Methotrexate and Blood Clots

Methotrexate is not a recognized cause of blood clots (thromboembolism) in clinical practice. The major FDA-labeled and guideline-documented toxicities of methotrexate include hepatotoxicity, myelosuppression (thrombocytopenia, leukopenia, pancytopenia), pneumonitis, mucositis, and gastrointestinal toxicity—but thrombotic events are not listed among these established adverse effects 1.

Evidence Review

FDA Drug Label and Guidelines

• The FDA drug label for methotrexate extensively details hematologic toxicities including thrombocytopenia (low platelet counts), which would actually increase bleeding risk rather than clotting risk 1
• Major guidelines from the American Academy of Dermatology (2009) and the joint AAD-National Psoriasis Foundation (2020) comprehensively outline methotrexate's adverse event profile, with no mention of thrombotic complications 2
• The American College of Rheumatology 2021 guidelines for rheumatoid arthritis treatment detail extensive monitoring requirements and toxicity concerns for methotrexate, but do not identify thromboembolism as a recognized adverse effect 2

Hematologic Effects: Bleeding, Not Clotting

The documented hematologic effects of methotrexate work in the opposite direction from clot formation:

• Thrombocytopenia (decreased platelets) is a well-established toxicity that requires immediate discontinuation if platelet counts drop significantly 1
• In controlled trials in rheumatoid arthritis, thrombocytopenia (platelets <100,000/mm³) occurred in 6 of 128 patients 1
• Methotrexate can cause pancytopenia, leukopenia, and aplastic anemia—all conditions that impair normal hemostasis 1

Research Evidence on Coagulation

Limited research examining methotrexate's effects on coagulation actually suggests anticoagulant effects rather than prothrombotic effects:

• High-dose methotrexate in childhood leukemia transiently prolonged PT and aPTT, decreased fibrinogen, and reduced coagulation inhibitors (protein C, protein S, antithrombin III), but these changes did not cause clinical thrombotic complications 3
• One study found that plasma from RA patients on low-dose methotrexate enhanced platelet aggregation in vitro, but this laboratory finding has no established clinical correlation to thrombotic events 4
• Case reports of subdural hematomas (bleeding complications) have been associated with methotrexate combined with other agents, further supporting bleeding rather than clotting risk 5

Clinical Bottom Line

Methotrexate's hematologic toxicity profile is characterized by bone marrow suppression leading to cytopenias, which increases bleeding risk, not thrombotic risk.

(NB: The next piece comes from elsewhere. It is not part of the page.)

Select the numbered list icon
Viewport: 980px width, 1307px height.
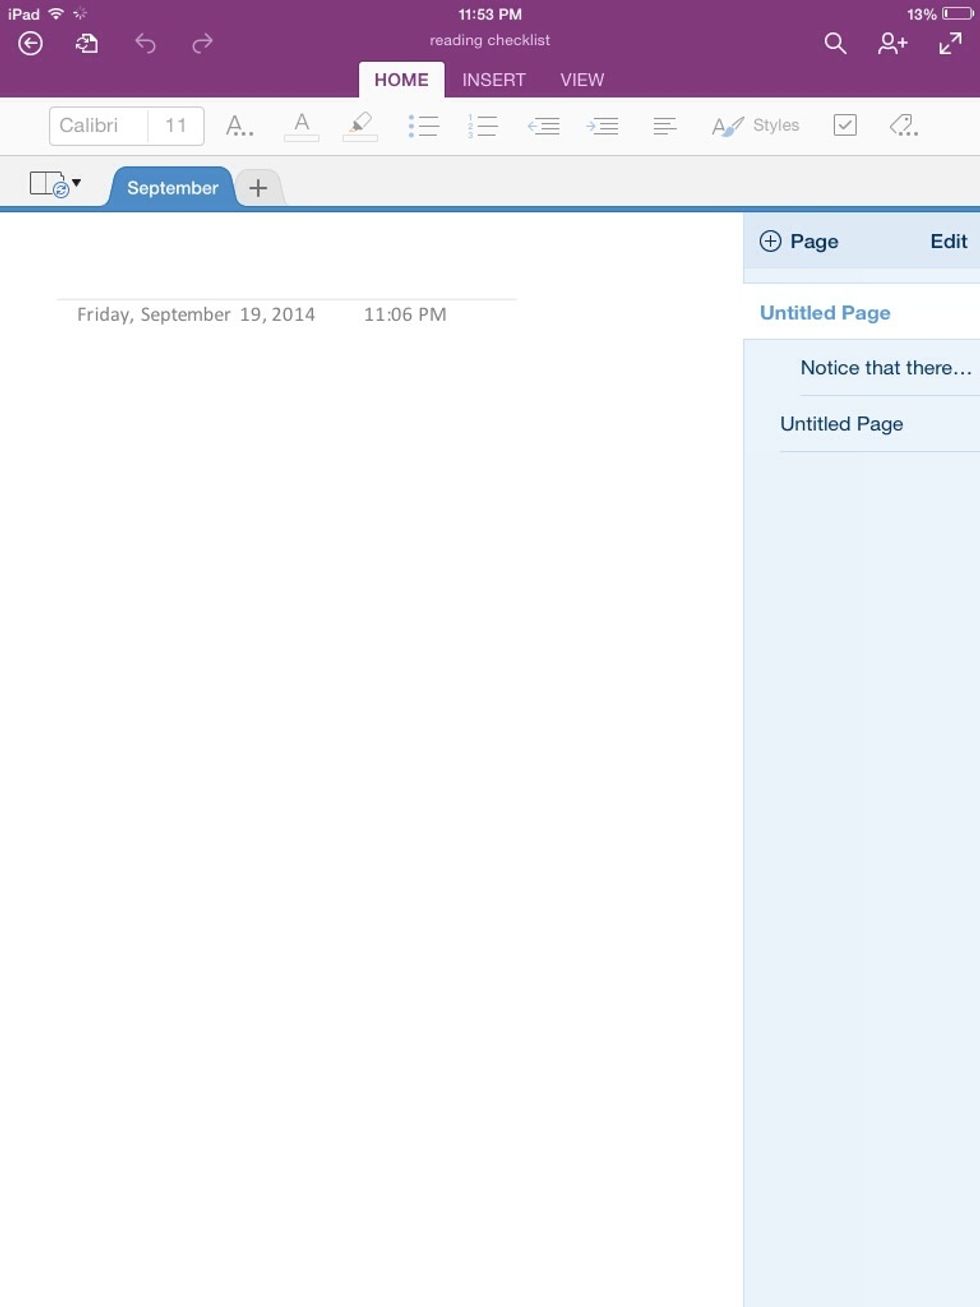pos(483,125)
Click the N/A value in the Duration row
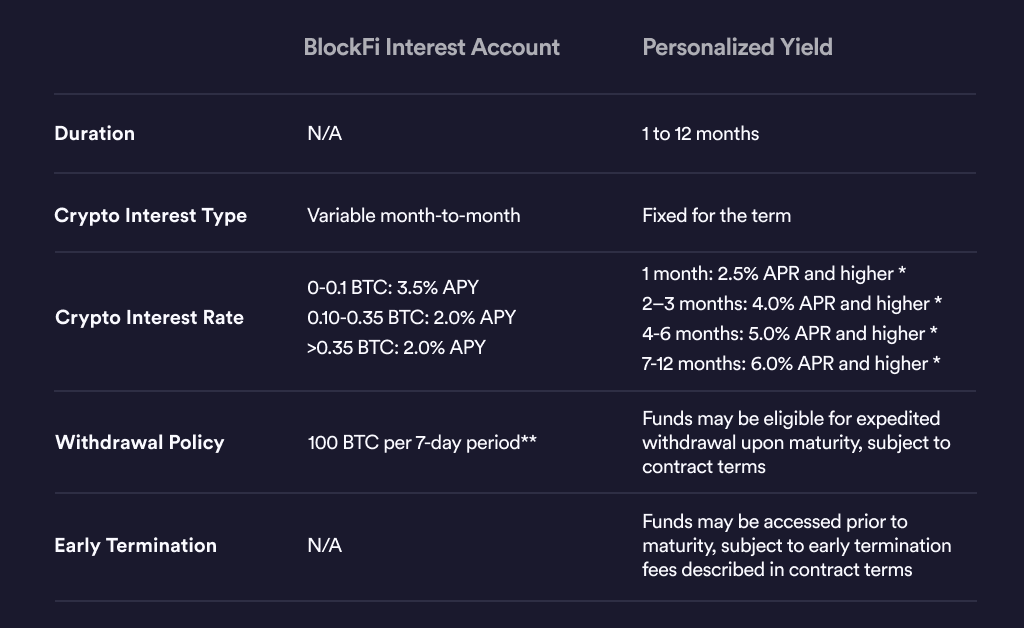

If a patient on methotrexate develops a blood clot, alternative explanations should be sought:

• Underlying inflammatory disease activity (RA, psoriasis, and other inflammatory conditions independently increase thrombotic risk)
• Other medications or comorbidities
• Standard thrombotic risk factors (immobility, malignancy, inherited thrombophilias, etc.)

The absence of thrombotic complications in major guidelines, FDA labeling, and decades of clinical experience with methotrexate strongly indicates this is not a drug-related adverse effect 2, 1.